Top of Data shown
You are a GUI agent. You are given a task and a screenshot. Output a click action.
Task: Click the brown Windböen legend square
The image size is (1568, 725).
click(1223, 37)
Bottom of Data shown
Top of Data shown
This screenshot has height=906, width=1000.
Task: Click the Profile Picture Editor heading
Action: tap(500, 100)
Bottom of Data shown
Top of Data shown
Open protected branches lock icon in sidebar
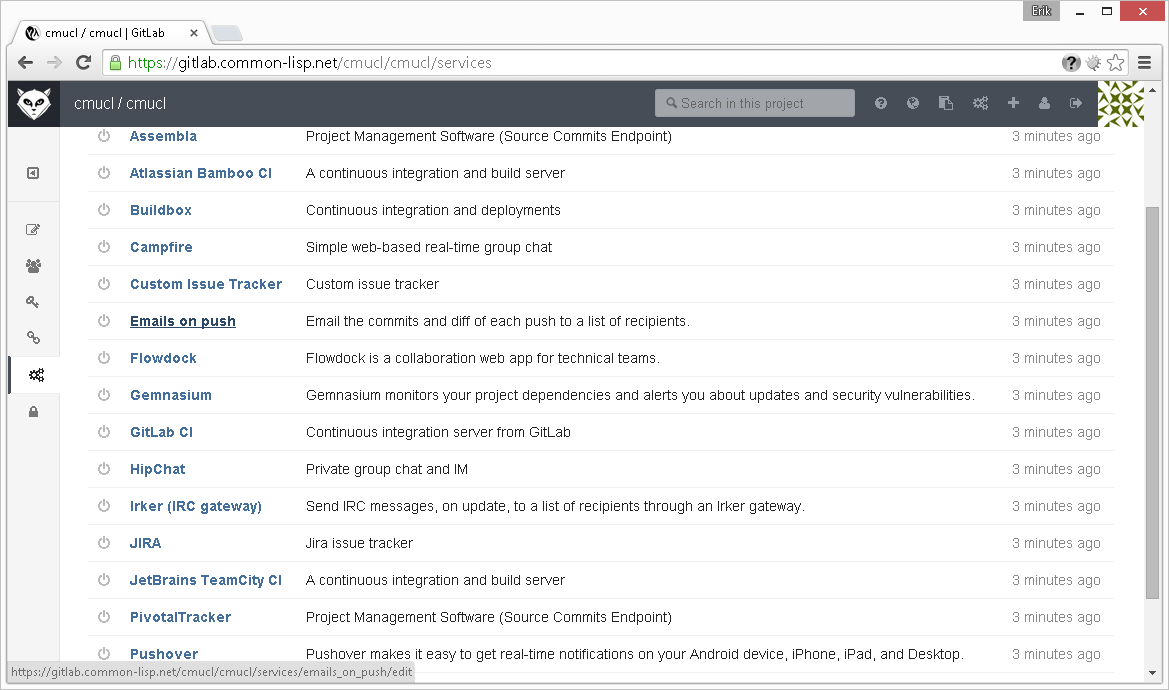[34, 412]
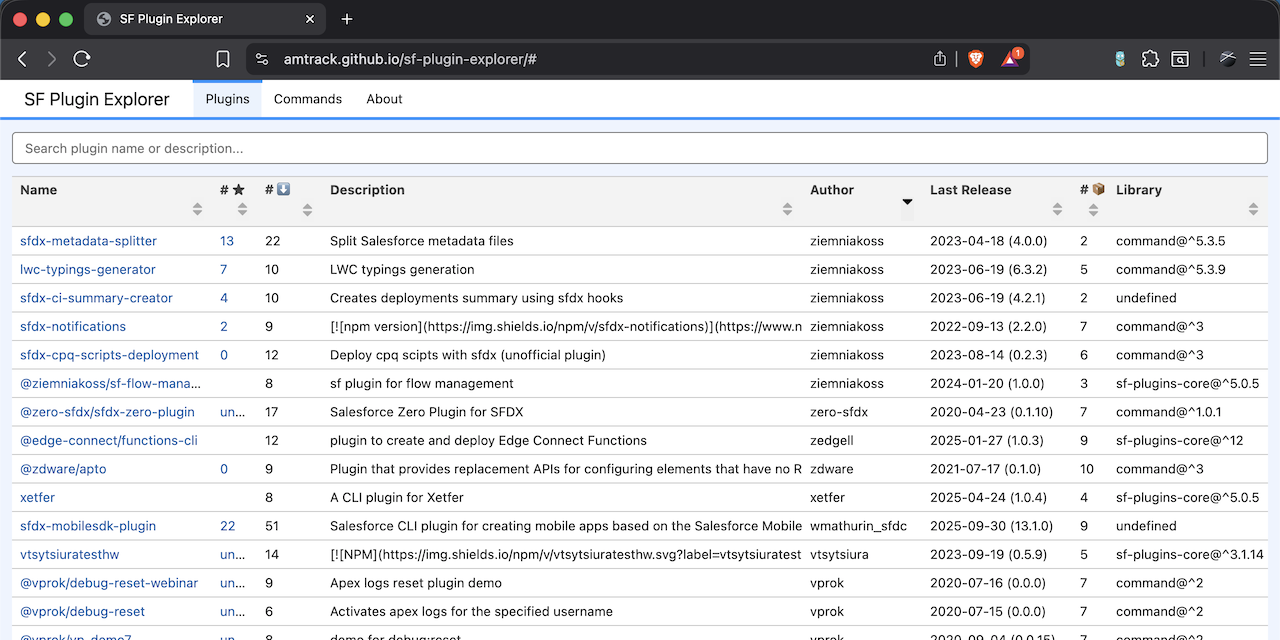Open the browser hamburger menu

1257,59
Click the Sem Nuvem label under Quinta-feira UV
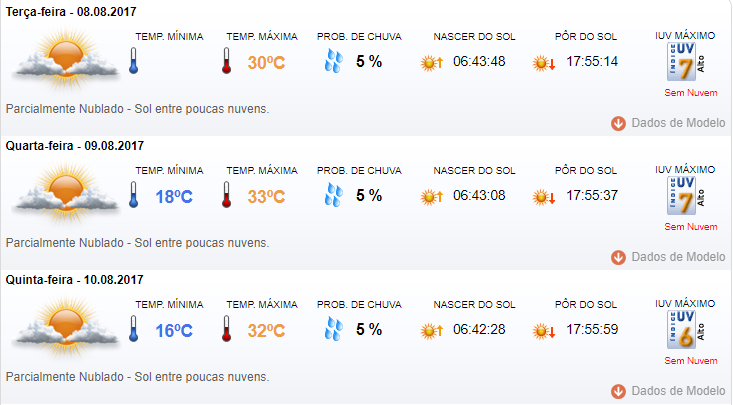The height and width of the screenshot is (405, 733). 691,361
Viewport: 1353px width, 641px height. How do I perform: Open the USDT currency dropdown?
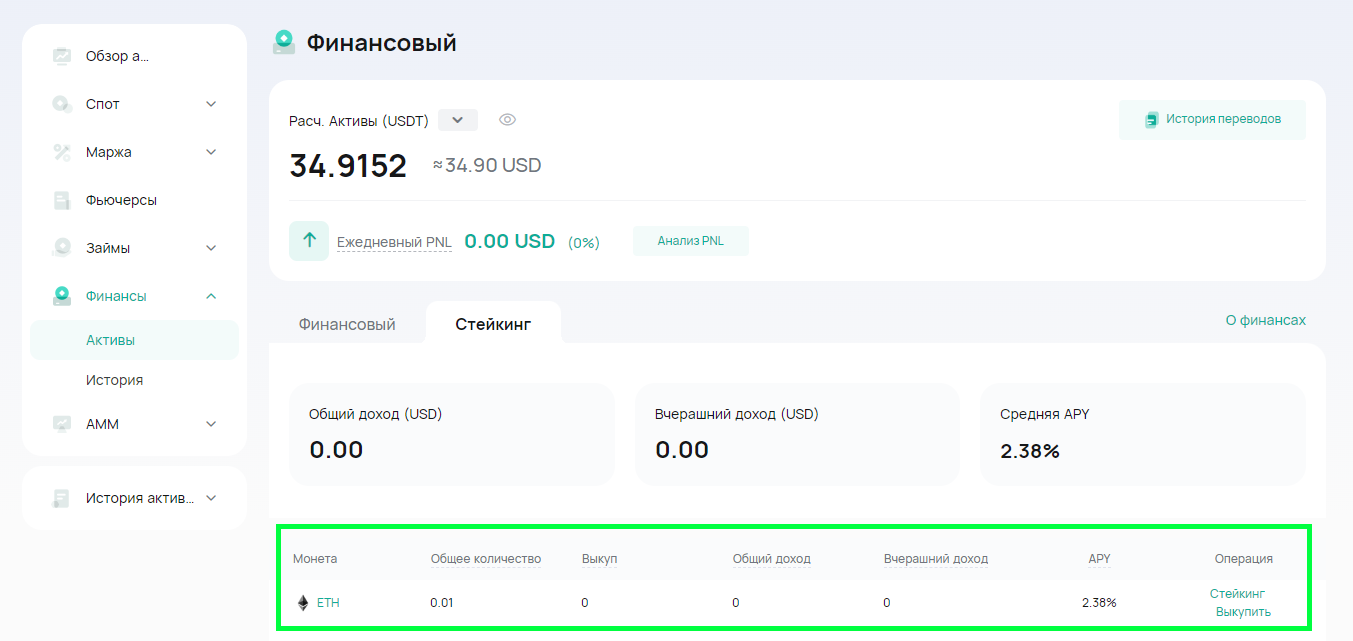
Bottom of Data shown
### What is being asked
Among the entries above, copy exactly the stretch from the line holding "Open protected branches lock icon in sidebar" through the line holding "Viewport: 1353px width, 641px", leaving out any pictures.

### Result of this task
Open protected branches lock icon in sidebar
[34, 412]
Open the browser hamburger menu

1257,59
Click the Sem Nuvem label under Quinta-feira UV
The height and width of the screenshot is (405, 733). 691,361
Viewport: 1353px width, 641px height. How do I perform: Open the USDT currency dropdown?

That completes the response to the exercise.